(Saved data entries)
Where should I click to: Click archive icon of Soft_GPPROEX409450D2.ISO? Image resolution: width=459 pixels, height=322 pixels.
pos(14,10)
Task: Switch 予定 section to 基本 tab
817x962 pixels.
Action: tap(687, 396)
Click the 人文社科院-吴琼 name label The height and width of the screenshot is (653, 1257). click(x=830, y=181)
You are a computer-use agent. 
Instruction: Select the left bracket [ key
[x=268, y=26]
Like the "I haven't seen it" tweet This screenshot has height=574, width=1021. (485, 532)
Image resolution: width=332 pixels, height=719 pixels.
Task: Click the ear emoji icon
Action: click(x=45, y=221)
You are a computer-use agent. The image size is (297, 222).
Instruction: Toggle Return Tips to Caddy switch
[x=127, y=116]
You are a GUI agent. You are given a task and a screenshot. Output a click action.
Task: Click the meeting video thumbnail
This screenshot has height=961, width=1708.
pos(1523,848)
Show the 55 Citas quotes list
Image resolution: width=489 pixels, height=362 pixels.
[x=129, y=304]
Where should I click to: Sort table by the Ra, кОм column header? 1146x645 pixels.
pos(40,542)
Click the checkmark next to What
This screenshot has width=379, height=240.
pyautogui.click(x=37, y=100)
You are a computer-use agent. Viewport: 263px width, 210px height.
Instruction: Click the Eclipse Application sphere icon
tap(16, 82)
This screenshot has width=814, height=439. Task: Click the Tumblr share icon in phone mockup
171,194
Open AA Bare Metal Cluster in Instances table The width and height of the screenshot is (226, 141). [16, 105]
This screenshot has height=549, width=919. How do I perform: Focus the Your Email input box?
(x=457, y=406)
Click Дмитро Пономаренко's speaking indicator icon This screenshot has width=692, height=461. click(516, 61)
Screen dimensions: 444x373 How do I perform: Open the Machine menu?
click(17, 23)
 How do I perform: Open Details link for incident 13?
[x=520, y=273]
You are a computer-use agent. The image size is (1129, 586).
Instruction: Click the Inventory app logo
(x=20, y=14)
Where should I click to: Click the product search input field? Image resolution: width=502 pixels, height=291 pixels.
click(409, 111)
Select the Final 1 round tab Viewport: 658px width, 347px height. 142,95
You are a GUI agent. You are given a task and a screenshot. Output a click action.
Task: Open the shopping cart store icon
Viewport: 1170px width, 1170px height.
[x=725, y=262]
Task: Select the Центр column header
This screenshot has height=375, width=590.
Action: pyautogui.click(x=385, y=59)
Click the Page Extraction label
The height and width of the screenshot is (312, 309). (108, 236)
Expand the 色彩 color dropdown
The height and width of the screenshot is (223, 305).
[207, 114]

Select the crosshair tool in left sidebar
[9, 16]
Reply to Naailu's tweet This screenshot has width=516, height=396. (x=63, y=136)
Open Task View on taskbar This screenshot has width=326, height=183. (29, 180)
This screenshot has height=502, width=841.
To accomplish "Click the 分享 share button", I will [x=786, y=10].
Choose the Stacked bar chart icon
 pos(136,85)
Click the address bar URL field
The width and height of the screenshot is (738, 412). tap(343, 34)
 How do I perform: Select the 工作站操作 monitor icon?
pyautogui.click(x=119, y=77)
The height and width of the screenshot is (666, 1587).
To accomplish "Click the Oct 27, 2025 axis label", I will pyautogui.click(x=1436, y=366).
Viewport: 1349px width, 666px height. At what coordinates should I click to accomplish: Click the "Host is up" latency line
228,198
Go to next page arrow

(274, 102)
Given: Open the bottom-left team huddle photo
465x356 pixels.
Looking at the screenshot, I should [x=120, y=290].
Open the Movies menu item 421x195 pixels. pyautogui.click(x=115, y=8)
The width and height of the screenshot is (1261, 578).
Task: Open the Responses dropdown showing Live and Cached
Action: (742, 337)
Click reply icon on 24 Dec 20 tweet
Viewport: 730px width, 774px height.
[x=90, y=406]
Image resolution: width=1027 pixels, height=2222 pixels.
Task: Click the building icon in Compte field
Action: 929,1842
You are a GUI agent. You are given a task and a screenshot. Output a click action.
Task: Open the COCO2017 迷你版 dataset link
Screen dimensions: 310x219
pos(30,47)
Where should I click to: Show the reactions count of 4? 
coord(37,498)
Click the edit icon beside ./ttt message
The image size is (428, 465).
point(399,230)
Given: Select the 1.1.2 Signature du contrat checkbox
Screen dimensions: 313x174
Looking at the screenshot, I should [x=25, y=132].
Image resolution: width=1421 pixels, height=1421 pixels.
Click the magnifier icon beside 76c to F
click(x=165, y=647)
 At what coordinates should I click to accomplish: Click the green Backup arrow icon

*THE TASK*
Go through the entries above and copy each line holding the string "will".

*TASK ANSWER*
To accomplish "Click the 分享 share button", I will [x=786, y=10].
To accomplish "Click the Oct 27, 2025 axis label", I will pyautogui.click(x=1436, y=366).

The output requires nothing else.